■ TASK ■
Below are several records. Retype exactly those lines running from the one with "The height and width of the screenshot is (702, 926)." through the one with "Click the benchmark", end lines included, and no others.

(Collected data)
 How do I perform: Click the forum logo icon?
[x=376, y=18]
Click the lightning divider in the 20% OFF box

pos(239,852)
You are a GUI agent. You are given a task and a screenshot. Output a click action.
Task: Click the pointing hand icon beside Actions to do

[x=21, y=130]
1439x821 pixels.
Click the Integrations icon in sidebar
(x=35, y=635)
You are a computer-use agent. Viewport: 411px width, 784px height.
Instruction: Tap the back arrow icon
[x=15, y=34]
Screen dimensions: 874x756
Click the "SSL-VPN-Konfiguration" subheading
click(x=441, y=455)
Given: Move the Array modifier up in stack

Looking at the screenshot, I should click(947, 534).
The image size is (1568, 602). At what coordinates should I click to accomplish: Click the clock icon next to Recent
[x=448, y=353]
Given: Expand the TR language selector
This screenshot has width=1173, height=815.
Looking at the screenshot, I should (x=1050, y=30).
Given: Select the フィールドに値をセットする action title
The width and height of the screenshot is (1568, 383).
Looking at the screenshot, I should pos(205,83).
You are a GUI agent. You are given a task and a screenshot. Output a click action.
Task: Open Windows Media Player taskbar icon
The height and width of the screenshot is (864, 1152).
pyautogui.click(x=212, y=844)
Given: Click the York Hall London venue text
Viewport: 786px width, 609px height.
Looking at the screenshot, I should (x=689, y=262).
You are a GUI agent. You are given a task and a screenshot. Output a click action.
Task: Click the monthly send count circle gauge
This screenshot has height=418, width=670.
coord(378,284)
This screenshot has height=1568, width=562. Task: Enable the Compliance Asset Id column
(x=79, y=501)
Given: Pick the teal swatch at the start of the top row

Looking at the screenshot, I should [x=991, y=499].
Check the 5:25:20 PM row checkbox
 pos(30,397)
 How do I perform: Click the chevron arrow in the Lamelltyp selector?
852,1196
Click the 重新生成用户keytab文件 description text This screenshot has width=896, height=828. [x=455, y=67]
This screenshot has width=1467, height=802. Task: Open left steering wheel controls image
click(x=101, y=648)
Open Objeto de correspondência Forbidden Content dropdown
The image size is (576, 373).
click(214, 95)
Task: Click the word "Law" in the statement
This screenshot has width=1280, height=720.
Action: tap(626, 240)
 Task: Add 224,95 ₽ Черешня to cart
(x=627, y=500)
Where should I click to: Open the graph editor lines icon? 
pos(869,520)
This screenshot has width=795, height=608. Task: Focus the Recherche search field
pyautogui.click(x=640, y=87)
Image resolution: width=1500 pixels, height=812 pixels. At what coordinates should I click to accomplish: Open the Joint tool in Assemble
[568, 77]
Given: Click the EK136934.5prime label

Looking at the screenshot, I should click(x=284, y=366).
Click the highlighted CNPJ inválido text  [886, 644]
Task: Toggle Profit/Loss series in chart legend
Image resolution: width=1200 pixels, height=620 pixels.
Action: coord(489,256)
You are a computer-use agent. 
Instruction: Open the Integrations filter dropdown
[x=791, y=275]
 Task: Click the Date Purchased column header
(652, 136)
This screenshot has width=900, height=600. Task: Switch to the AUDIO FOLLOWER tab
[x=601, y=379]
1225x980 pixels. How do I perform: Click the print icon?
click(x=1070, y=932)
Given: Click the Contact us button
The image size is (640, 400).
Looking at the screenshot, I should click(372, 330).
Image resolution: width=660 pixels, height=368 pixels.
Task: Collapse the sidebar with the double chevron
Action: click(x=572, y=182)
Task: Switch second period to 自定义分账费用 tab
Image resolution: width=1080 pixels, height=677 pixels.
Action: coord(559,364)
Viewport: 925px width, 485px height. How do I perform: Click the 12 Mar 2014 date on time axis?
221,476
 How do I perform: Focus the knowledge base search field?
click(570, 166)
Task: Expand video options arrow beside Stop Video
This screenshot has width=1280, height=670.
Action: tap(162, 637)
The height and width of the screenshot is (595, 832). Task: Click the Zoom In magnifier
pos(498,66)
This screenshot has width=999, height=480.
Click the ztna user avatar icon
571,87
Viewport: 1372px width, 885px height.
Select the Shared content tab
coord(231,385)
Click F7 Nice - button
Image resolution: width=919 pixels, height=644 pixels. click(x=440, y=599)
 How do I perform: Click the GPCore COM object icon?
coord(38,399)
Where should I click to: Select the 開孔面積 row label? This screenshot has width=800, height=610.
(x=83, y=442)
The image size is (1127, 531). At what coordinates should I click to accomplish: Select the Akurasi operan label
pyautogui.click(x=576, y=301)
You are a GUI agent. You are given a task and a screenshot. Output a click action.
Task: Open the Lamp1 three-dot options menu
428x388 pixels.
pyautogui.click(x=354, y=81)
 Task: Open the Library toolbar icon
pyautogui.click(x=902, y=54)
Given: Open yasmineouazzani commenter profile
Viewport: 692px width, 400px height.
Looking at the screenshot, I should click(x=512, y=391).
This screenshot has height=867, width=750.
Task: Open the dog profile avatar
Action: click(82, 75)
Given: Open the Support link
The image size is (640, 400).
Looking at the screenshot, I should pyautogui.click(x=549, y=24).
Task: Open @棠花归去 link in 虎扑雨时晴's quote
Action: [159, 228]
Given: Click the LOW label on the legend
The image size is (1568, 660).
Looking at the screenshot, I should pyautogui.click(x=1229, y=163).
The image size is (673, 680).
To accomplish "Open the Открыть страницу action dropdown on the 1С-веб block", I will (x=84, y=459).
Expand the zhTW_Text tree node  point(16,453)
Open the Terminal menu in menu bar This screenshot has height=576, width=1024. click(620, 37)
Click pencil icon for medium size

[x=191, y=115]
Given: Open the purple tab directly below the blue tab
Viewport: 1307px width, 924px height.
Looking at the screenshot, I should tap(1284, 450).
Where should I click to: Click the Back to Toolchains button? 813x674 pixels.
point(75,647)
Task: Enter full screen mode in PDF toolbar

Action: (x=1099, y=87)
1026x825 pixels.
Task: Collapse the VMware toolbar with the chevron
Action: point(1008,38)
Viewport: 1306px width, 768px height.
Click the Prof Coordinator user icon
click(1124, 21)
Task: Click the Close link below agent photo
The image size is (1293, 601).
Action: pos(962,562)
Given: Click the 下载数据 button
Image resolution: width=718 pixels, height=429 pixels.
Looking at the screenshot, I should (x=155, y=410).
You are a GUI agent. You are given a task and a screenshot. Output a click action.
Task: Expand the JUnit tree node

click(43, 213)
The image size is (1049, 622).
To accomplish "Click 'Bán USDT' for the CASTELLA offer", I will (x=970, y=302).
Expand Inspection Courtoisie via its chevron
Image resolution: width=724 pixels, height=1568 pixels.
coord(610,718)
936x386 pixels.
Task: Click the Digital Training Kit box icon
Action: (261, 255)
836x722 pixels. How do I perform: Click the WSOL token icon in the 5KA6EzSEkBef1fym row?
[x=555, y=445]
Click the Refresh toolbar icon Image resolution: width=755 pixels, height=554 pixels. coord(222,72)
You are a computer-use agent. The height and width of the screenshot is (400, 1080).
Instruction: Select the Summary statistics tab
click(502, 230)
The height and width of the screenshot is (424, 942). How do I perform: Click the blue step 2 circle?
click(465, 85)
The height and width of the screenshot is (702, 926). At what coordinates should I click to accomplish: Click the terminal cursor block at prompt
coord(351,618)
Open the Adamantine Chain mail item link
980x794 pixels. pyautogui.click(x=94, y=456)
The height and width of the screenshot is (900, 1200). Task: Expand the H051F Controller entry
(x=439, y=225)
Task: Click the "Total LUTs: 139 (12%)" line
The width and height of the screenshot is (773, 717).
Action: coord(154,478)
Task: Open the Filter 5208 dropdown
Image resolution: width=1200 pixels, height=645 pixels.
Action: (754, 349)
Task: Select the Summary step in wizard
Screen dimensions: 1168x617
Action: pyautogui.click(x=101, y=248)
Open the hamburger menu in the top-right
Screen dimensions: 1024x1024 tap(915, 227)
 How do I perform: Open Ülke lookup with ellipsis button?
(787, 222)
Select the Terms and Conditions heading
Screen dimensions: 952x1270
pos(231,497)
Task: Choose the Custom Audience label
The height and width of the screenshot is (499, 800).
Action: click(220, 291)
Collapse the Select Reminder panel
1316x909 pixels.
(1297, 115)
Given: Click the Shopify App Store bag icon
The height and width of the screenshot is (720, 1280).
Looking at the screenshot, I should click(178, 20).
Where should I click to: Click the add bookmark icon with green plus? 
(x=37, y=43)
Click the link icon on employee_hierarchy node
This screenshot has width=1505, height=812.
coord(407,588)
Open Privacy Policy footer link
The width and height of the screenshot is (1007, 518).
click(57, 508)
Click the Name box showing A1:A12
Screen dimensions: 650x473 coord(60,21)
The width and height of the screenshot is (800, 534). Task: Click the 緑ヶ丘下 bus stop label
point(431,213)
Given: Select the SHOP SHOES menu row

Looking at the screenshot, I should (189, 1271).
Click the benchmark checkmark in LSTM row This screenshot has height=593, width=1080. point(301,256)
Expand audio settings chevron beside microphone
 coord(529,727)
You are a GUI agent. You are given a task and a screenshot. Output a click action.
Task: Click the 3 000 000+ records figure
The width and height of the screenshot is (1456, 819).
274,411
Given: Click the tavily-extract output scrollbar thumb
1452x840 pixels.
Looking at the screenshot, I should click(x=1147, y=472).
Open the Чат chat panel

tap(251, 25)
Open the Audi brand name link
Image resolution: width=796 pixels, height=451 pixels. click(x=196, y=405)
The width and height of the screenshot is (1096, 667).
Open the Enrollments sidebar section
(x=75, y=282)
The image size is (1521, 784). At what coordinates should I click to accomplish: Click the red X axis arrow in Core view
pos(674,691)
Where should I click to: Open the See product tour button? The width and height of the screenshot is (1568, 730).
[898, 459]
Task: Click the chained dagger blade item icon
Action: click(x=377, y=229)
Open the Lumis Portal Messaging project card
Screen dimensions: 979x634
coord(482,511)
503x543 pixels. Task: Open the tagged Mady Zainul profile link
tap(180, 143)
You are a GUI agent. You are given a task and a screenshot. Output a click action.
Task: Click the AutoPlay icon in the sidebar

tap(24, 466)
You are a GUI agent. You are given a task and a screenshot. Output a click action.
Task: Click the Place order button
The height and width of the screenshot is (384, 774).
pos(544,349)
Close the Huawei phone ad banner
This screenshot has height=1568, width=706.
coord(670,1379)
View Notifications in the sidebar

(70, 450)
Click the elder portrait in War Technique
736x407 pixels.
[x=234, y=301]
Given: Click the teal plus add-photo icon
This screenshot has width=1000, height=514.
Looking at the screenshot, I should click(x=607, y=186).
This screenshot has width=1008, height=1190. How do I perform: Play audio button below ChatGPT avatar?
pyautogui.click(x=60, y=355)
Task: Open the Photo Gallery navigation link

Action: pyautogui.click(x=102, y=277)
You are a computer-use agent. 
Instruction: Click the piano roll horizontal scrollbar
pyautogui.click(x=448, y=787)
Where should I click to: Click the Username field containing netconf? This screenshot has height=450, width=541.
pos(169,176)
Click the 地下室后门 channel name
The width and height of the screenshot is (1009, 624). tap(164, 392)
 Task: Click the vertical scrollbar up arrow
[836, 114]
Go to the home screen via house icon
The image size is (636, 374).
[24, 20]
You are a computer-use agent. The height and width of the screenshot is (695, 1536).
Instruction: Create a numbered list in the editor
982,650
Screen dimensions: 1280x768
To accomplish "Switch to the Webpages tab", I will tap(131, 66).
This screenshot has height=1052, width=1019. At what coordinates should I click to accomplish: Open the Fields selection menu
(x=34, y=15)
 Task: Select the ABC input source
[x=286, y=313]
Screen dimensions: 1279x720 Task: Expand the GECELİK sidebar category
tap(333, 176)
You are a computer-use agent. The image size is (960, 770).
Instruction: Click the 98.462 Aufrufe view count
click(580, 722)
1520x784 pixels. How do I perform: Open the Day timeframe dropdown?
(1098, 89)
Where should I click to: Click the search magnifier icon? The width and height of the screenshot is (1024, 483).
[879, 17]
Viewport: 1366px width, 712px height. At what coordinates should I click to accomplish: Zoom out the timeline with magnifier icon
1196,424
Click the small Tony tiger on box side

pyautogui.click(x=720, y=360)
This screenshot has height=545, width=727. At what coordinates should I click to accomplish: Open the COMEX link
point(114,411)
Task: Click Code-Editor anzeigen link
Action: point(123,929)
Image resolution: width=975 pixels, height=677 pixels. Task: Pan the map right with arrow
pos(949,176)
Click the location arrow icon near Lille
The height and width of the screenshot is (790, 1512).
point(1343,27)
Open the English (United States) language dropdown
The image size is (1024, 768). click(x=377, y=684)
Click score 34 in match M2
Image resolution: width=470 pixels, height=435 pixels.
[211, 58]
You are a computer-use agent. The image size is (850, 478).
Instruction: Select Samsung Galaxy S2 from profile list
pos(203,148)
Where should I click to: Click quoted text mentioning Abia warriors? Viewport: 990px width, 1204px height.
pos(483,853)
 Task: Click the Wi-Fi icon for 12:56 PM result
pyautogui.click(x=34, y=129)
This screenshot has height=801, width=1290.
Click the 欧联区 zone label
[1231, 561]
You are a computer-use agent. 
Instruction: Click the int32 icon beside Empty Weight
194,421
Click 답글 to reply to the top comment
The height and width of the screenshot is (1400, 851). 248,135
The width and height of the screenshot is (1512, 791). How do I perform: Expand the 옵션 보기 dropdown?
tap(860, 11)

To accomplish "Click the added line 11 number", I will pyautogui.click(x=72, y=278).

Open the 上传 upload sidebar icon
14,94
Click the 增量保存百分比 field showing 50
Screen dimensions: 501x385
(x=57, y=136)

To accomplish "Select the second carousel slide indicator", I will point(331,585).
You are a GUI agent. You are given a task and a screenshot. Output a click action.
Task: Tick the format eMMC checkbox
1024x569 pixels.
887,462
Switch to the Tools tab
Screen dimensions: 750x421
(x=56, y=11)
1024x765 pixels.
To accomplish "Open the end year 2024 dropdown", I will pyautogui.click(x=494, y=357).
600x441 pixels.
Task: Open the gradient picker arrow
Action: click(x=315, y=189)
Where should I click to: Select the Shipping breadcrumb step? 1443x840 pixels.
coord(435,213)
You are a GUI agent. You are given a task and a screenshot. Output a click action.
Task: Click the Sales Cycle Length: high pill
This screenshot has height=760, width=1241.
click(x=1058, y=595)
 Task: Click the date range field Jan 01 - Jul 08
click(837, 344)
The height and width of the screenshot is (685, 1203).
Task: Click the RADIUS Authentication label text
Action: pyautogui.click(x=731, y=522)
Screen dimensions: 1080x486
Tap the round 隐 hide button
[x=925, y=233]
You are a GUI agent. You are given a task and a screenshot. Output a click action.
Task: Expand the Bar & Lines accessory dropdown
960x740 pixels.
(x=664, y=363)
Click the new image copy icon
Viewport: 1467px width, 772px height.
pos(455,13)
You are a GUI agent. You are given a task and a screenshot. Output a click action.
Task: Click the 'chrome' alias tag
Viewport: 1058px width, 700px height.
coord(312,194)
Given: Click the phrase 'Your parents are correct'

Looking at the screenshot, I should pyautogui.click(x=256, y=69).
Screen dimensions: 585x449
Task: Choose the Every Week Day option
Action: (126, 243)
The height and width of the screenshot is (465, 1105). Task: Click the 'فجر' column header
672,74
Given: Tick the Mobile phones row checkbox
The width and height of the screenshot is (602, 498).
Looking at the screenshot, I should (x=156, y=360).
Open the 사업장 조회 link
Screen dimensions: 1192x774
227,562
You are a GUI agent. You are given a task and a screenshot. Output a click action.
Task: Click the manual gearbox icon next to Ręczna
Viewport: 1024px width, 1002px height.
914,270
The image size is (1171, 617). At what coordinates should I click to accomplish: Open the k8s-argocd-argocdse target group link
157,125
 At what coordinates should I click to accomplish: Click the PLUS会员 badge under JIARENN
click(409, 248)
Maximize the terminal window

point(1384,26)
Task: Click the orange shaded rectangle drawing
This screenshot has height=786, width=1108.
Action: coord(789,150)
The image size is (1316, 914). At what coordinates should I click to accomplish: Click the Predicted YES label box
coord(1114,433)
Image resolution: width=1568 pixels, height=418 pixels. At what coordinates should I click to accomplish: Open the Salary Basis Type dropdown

■ RESULT OF THIS TASK ■
The height and width of the screenshot is (702, 926). At what coordinates should I click to accomplish: Click the terminal cursor block at prompt
coord(351,618)
Open the Adamantine Chain mail item link
980x794 pixels. pyautogui.click(x=94, y=456)
The height and width of the screenshot is (900, 1200). Task: Expand the H051F Controller entry
(x=439, y=225)
Task: Click the "Total LUTs: 139 (12%)" line
The width and height of the screenshot is (773, 717).
Action: coord(154,478)
Task: Open the Filter 5208 dropdown
Image resolution: width=1200 pixels, height=645 pixels.
Action: (754, 349)
Task: Select the Summary step in wizard
Screen dimensions: 1168x617
Action: pyautogui.click(x=101, y=248)
Open the hamburger menu in the top-right
Screen dimensions: 1024x1024 tap(915, 227)
 How do I perform: Open Ülke lookup with ellipsis button?
(787, 222)
Select the Terms and Conditions heading
Screen dimensions: 952x1270
pos(231,497)
Task: Choose the Custom Audience label
The height and width of the screenshot is (499, 800).
Action: click(220, 291)
Collapse the Select Reminder panel
1316x909 pixels.
(1297, 115)
Given: Click the Shopify App Store bag icon
The height and width of the screenshot is (720, 1280).
Looking at the screenshot, I should click(178, 20).
Where should I click to: Click the add bookmark icon with green plus? 
(x=37, y=43)
Click the link icon on employee_hierarchy node
This screenshot has width=1505, height=812.
coord(407,588)
Open Privacy Policy footer link
The width and height of the screenshot is (1007, 518).
click(57, 508)
Click the Name box showing A1:A12
Screen dimensions: 650x473 coord(60,21)
The width and height of the screenshot is (800, 534). Task: Click the 緑ヶ丘下 bus stop label
point(431,213)
Given: Select the SHOP SHOES menu row

Looking at the screenshot, I should (189, 1271).
Click the benchmark checkmark in LSTM row This screenshot has height=593, width=1080. point(301,256)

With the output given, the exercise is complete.